The future is here, and our future selves are back from a family reunion to report. Dad and Mom passed away decades ago, but they left behind 22 grandchildren and (at last count) 50 great-grandchildren. Boys outnumbered girls almost 2-to-1 in the second generation, but by the third the girls have caught up and passed them. Most of the family remained within a 200-mile radius of the small town where it all started, making them easy to round up on the first weekend of every August.

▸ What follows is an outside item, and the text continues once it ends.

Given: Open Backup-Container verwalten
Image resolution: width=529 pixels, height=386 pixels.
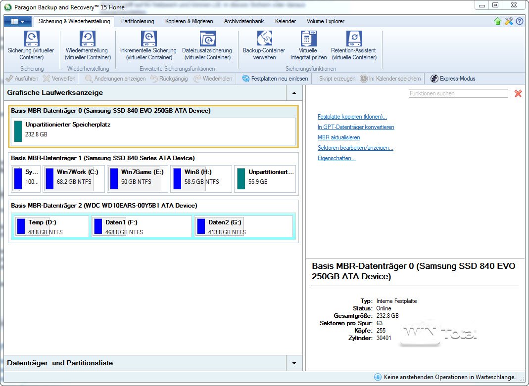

Of the seven original siblings, the first four married in the 1970s and produced offspring. (The younger three also produced offspring but either didn’t stay married or didn’t bother at all.) Of our generation, only one graduated from college and the others found what jobs they could. We drove old cars and shopped at thrift stores and struggled (some of us) with difficult partners—but created a solid platform to launch our Gen-X kids. Most of those earned college degrees, married well, and followed careers: IT specialist, insurance adjuster, surveyor, electrician, nurse, farmer, social worker, accountant, teacher, rental manager, two artists, three full-time moms. We’ve seen our share of funerals: One of my brothers-in-law died suddenly at age 36; two more died slowly at 54. One of my nephews came to an early end in an auto accident; another from a drug overdose.
Though larger in number and more cohesive than most, we’re a normal family with a crowded calendar of wedding anniversaries and birthdays. One sister-in-law faithfully sends cards at these occasions, as my mother-in-law used to. Otherwise, we don’t communicate much during the year, which makes the August reunion a how’s-retirement-and-what-are-the-grandkids-doing confab. Memories replay like scratchy home movies: Mom’s diatribes about county politics, the legendary stunts two of my brothers-in-law got up to, the fishing mishaps of my nieces and nephews down at the creek.
The stories have no plot but weave into the master plot begun in Genesis with “These are the generations” of Adam, Noah, Shem, Isaac. Years ago, while gathering the grandkids for a group picture, my father-in-law quipped, “What hath God wrought?” He took a risk, marrying that girl in the courthouse, and the marriage had its difficulties. But God wrought a harvest of immortal souls from it.
On our way home from the reunion we stopped at a convenience store. The clerk was a friendly young man with stained teeth (Tobacco? Meth?). After preliminary chitchat, he abruptly said, “I need some parenting advice.” He had just learned that his girlfriend was pregnant—his first, her third—and admitted to being both excited and scared. The advice I gave wasn’t bad: to remember that each difficult stage doesn’t last and that each child comes with challenges and blessings. I should have said the greatest gift a father can give his children is to commit to their mother. That’s startling enough, it might have made him think.
According to numerous recent surveys, most of his Gen Z contemporaries don’t consider the risk of marriage worth taking. Surveys also report an increase of loneliness among all ages. Not a coincidence, I expect. God sets the lonely in families, as Psalm 68 says, but it must be tougher to set those who don’t understand what family is.